You could, for example, sign up to pick up, deliver or donate food. If your organization is already feeding the hungry, you could link up with Food Rescue to accept the food. If you know a restaurant owner or the volunteers at a local food bank, you could tell about the system. For more info, visit: foodrescue.us.

Julie Heath

Chico

Make housing reality

Re “Building on a Legacy” (Newslines, by Evan Tuchinsky, June 21):

We’d like to thank Evan Tuchinsky for his article on CHIP’s 45th anniversary. Now more than ever, CHIP is doing its part to help keep people housed during this particularly tumultuous time by providing a place to call home for people with low and very low incomes.

We would like to ask for the community’s help to make affordable housing a reality for more Californians. Please join our campaign today and help pass the $4 billion Veterans and Affordable Housing Bond Act this November. The bond will build homes for veterans, working families, people with disabilities and Californians experiencing homelessness—maybe someone you know who needs a safe, stable home. Get on board by endorsing this bond as an individual, an organization or both at vetsandaffordablehousingact.org/endorse.

We would like to thank all of our supporters who have helped us exist and thrive throughout the years, and invite the community to attend our Rock the House/45th Anniversary Party on Friday, Nov. 16, at the Sierra Nevada Big Room. Go to chiphousing.org for tickets.

Desiree Gonzalez

Forest Ranch

Editor’s note: The author is CHIP’s communication and fundraising manager.

Time well spent?

Re “Bass-ackwards” (Second & Flume, by Melissa Daugherty, May 31):

There are many innovative ways to address homelessness that do not involve making it a law enforcement problem.

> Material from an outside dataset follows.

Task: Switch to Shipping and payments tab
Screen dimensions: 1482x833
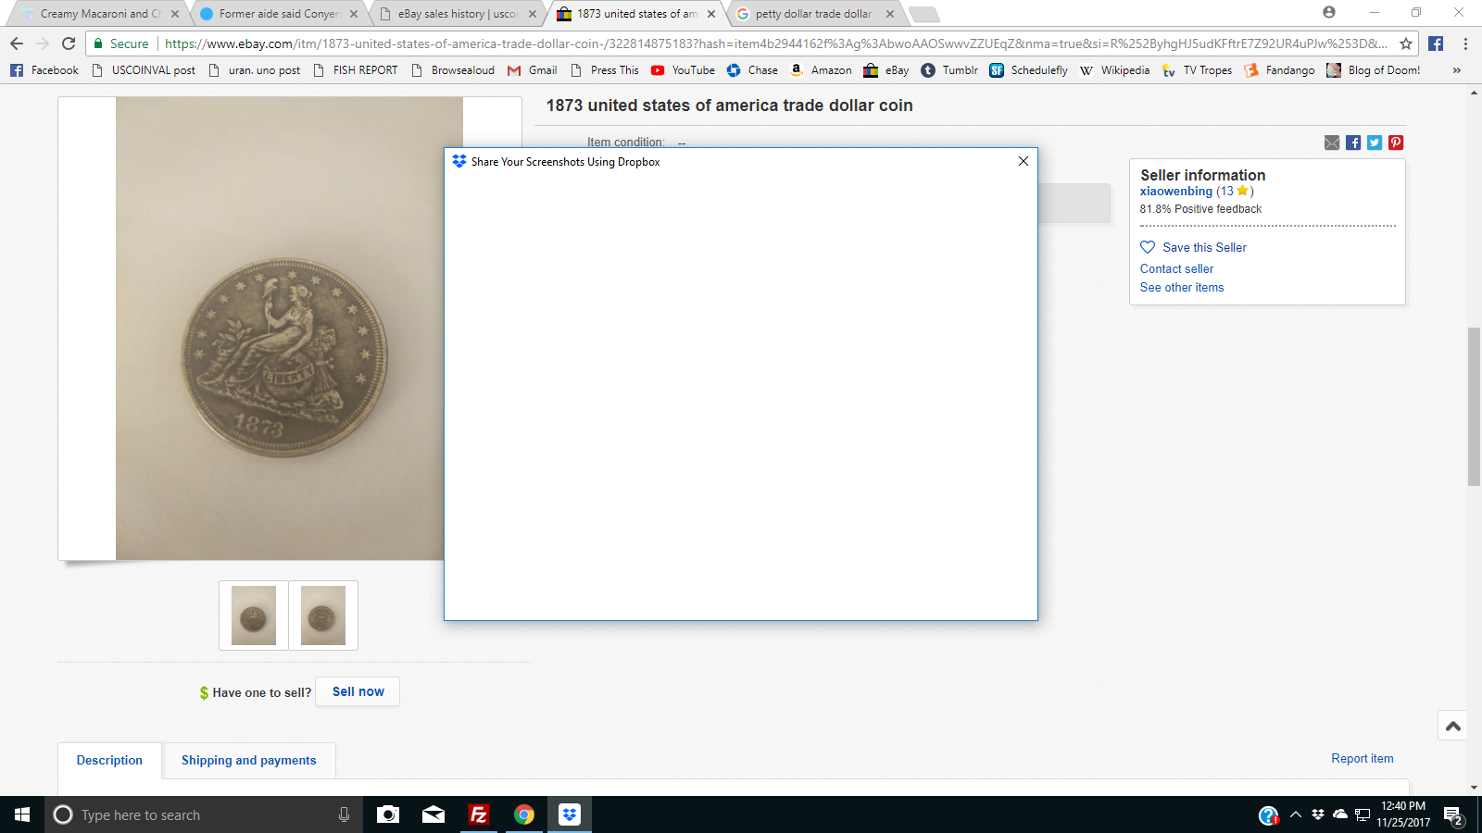Action: pyautogui.click(x=248, y=760)
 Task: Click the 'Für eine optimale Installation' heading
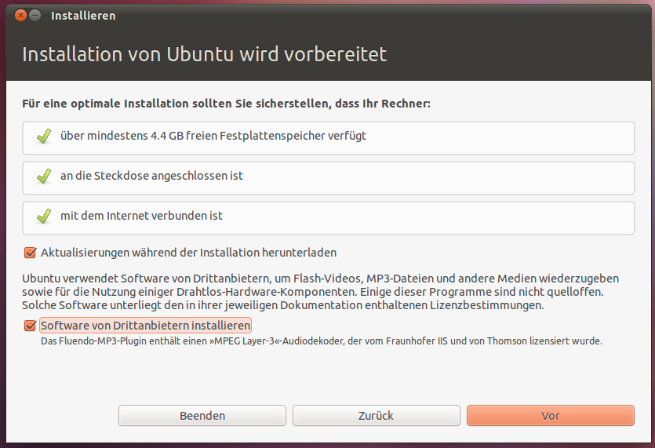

On June 20 at about 1:30 p.m. I saw two police officers talking with a homeless man on the grass in front of 101 Raley Blvd. When I returned to pick up my wife at about 2:30, they were still there with their two police cars. The homeless man was not in sight. This location is on a side street, not in the vicinity of a downtown business.

The Chico Police Department repeatedly says it is understaffed. Until relatively recently, police departments have resisted using paraprofessionals to do lower-priority work until parking enforcement staff. As a city and as taxpayers we gladly compensate our sworn police officers at an average pay and benefits of at least $150,000 a year. As one of those who contribute to this pay, and as the father of a police officer, I wonder if this is a good use of valuable, scarce and expensive police time.

Douglas Ferguson

Chico

‘Give me a break’

In 1979 Jimmy Carter (hands down the most humane/“Christian” president still here, maybe ever) installed solar water heaters at the White House. Because of his “faith” that climate change will just take care of itself, President Reagan took them down. During the last 10 years of super low-interest money, instead of investing in infrastructure and renewables, we have decided to make the rich richer. Our government is actively denying climate change and taking steps to make it worse.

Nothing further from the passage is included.